##### Article #####

Comment 38 Bartlomiej Zolnierkiewicz 2009-12-15 14:39:35 UTC
On Tuesday 15 December 2009 01:58:08 am bugzilla-daemon@bugzilla.kernel.org wrote:
> http://bugzilla.kernel.org/show_bug.cgi?id=14583
> 
> 
> Tejun Heo <tj@kernel.org> changed:
> 
>            What    |Removed                     |Added
> ----------------------------------------------------------------------------
>                  CC|                            |kay.sievers@vrfy.org
> 
> 
> 
> 
> --- Comment #36 from Tejun Heo <tj@kernel.org>  2009-12-15 00:58:06 ---
> cc'ing Kay Sievers as he knows one or two things about how these things are
> going.  Bartlomiej, yeah, it would have been nice if the code base were
> shared
> but well nobody did that and it's good to have desktop integration.  It's

After reading project's homepage it is clear that it was done in order
for desktop integration.  However I couldn't find any previous discussions
about the best way to solve the problem on the net and it just seems like
there wasn't even any attempt of involving smartmontools developers in the
loop (I didn't look very carefully though).

While this is not a lot of code it is a very sensitive area and bugs
involving S.M.A.R.T. support (or firmware issues in general) have been
always real hassle to debug and workaround/fix.

Sharing low-level code base with smartmontools will be great as it is not
Linux-only thing (which in this case helps a lot with additional testing
and verification on other platforms) and actually has a people with a lot
of needed ATA background/experience behind the project.
Comment 39 Scott James Remnant 2009-12-16 15:05:07 UTC
I have filed https://bugs.freedesktop.org/show_bug.cgi?id=25673 on libatasmart
Comment 40 Lennart Poettering 2009-12-18 08:22:37 UTC
(In reply to comment #35)

> Why, oh, why...  smartmontools were working just fine and could have
> been _easily_ been ported to C from C++ or enhanced into libsmartmon..

libatasmart is basically a port from C++ to C. But adds a couple fo things and drops others. It's also kinda tiny, instead of the huge beast that smartmonutils is.
 
> "Please note that I certainly don't plan to replace smartmontools.
>  libatasmart will always implement only a subset of S.M.A.R.T. If you
>  want the full set of functionality then please refer to smartmontools."

##### Given material #####

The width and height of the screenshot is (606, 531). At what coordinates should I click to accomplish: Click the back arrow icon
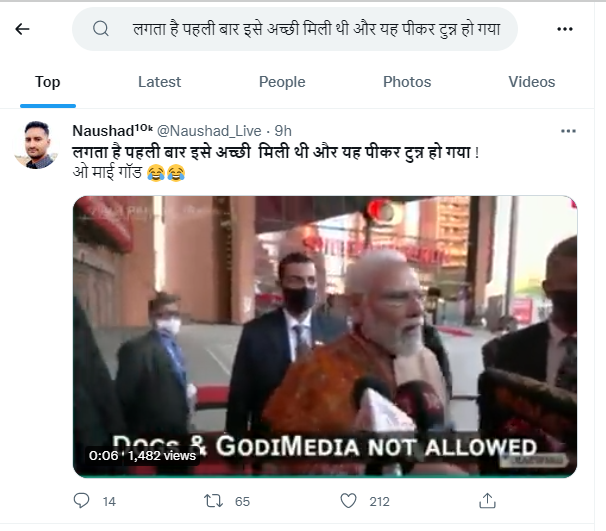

#####

(Goals):
[a] According to the bug thread, what is libatasmart basically?
[b] Please give the passage of the bug thread starting at "Comment 39 Scott" and ending at "to comment #35)" again, swapping "filed" for "opened".
[c] Do these statements agree with the bug thread? Answer yes or no for each, quoting the deciding words. (i) Scott James Remnant filed a bug on libatasmart. (ii) libatasmart is larger than smartmontools. (iii) Tejun Heo brought Kay Sievers into the discussion.

(Results):
[a] A port from C++ to C.

[b]
Comment 39 Scott James Remnant 2009-12-16 15:05:07 UTC
I have opened https://bugs.freedesktop.org/show_bug.cgi?id=25673 on libatasmart
Comment 40 Lennart Poettering 2009-12-18 08:22:37 UTC
(In reply to comment #35)

[c]
(i) Yes: "I have filed https://bugs.freedesktop.org/show_bug.cgi?id=25673 on libatasmart"
(ii) No: "It's also kinda tiny, instead of the huge beast that smartmonutils is."
(iii) Yes: "cc'ing Kay Sievers as he knows one or two things about how these things are"